▶ _Set of tasks_
A - Read the passage about the gospel song and Rhema, and say whether each statement agrees with it: (i) the writer grew up singing the song in church; (ii) the writer feels the song's words on a screen capture it well; (iii) the writer has often been this afraid for Rhema before. Answer yes or no for each, and quote the words from the passage that settle it.
B - Sum up the passage about the gospel song and Rhema in two sentences.
C - Carry on the passage about the gospel song and Rhema, starting right after its last sentence.

*** Opening Selected passage ***

There’s an old Gospel song I grew up singing in church and I’ve been “going back”, singing it a lot lately:

“Somebody prayed for me, had me on their mind
Took the time to pray for me

I’m so glad they prayed, I’m so glad they prayed
I’m so glad they prayed for me.”

Reading words on a screen don’t do it justice, you have to hear the piano rocking, the tambourines shaking, the hands clapping and the feet stomping. You have to hear Dorothy Norwood sing it with the Georgia Mass Choir (click ->here<-) to really feel it.

Last week we were in crisis mode with dear Rhema. The intensity of her destructive behaviors left me crushed and shaken for days. I don’t recall ever being so afraid for my girl and what she might do. We went from hoping for a good day to just trying to get through the next hour. We even gave voice to our deepest, unspoken fears – What if this doesn’t stop? What if she gets worse? What if it gets so bad she can’t stay at home? No, no, no.

*** Closing Selected passage ***
*** Opening Record excerpts ***

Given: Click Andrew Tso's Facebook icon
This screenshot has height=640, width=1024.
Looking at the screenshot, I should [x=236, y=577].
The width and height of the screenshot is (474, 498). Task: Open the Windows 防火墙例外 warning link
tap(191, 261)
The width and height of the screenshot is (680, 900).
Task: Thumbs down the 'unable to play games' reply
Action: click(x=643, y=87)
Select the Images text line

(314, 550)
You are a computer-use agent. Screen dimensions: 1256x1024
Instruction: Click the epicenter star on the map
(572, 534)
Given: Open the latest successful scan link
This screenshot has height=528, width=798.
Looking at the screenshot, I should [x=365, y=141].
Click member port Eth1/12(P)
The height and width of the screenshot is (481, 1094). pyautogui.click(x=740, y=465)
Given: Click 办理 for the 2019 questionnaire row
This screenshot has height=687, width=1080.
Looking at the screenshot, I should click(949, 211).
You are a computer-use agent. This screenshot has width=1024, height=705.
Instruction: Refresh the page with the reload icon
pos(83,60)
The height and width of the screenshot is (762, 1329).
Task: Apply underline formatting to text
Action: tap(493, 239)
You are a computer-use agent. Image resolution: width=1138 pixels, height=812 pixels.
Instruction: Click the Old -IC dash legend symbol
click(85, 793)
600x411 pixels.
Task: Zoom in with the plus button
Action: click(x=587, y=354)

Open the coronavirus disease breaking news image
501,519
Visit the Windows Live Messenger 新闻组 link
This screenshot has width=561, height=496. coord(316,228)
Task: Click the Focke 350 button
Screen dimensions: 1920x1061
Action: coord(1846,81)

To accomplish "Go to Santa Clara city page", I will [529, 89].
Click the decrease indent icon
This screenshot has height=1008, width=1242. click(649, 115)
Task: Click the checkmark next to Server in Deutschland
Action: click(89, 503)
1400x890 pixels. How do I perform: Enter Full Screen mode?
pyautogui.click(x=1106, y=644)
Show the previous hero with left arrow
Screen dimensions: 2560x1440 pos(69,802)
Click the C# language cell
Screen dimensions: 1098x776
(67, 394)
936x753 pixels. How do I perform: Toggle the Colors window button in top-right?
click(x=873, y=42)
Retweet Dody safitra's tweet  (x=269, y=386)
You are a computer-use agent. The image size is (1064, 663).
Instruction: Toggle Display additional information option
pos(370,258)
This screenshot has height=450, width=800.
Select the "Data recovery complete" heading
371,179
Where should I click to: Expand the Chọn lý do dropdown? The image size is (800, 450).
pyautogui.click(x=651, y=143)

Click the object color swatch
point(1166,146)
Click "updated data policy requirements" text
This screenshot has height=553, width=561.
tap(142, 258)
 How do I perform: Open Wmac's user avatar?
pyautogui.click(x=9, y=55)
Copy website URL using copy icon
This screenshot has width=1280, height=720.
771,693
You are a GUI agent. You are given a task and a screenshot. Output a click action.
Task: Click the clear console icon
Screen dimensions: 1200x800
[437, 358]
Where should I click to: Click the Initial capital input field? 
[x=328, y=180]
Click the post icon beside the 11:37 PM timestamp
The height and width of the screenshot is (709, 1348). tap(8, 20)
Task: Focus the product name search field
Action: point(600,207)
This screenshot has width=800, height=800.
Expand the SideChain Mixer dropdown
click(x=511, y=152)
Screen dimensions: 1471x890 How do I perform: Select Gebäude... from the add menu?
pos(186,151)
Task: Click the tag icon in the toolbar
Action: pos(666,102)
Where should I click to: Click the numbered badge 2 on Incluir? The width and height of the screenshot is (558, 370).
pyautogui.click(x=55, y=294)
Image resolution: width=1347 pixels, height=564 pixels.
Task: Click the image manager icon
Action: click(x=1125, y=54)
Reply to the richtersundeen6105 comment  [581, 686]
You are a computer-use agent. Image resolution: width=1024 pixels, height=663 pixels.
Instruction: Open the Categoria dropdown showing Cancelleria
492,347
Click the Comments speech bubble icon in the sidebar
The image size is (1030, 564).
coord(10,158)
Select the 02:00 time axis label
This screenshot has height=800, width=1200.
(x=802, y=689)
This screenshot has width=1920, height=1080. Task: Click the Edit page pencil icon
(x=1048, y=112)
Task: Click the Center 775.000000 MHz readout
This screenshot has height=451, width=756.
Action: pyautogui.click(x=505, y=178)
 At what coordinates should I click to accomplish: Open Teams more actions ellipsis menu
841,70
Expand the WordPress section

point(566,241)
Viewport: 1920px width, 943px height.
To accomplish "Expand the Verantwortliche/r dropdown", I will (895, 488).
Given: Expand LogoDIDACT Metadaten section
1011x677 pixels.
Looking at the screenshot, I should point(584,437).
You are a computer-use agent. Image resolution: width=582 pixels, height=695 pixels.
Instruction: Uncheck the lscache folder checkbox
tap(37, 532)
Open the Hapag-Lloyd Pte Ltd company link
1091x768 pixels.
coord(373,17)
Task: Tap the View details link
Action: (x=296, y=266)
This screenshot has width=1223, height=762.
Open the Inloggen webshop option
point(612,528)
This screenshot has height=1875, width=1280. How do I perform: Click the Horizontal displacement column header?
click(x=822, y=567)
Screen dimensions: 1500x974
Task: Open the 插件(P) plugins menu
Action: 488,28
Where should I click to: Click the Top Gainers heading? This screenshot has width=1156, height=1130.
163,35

*** Closing Record excerpts ***

▶ _Responses_
A -
(i) Yes: "There’s an old Gospel song I grew up singing in church"
(ii) No: "Reading words on a screen don’t do it justice"
(iii) No: "I don’t recall ever being so afraid for my girl"

B - The writer has lately been singing an old Gospel song from their church childhood about being glad someone prayed for them, and says you have to hear its piano, tambourines, clapping and stomping to really feel it. Last week the family was in crisis over Rhema's destructive behavior, which left the writer crushed, afraid of what she might do, and voicing fears that she might get worse and be unable to stay at home.

C -
She had dental “surgery” last week and we were in the recovery room waiting for her to wake up from anesthesia. A nurse wanting to make conversation said, “We had a teenaged girl with autism in here last week. She was nonverbal. So you know. Her method of expressing herself was kicking, screaming, biting… it wasn’t easy.”

Her words stung and lit my fears on fire. “My daughter is nonverbal, too.” She communicates in many ways. And I am praying with all my heart that peace will rule inside her and that we’ll be able to understand all she’s trying to tell us.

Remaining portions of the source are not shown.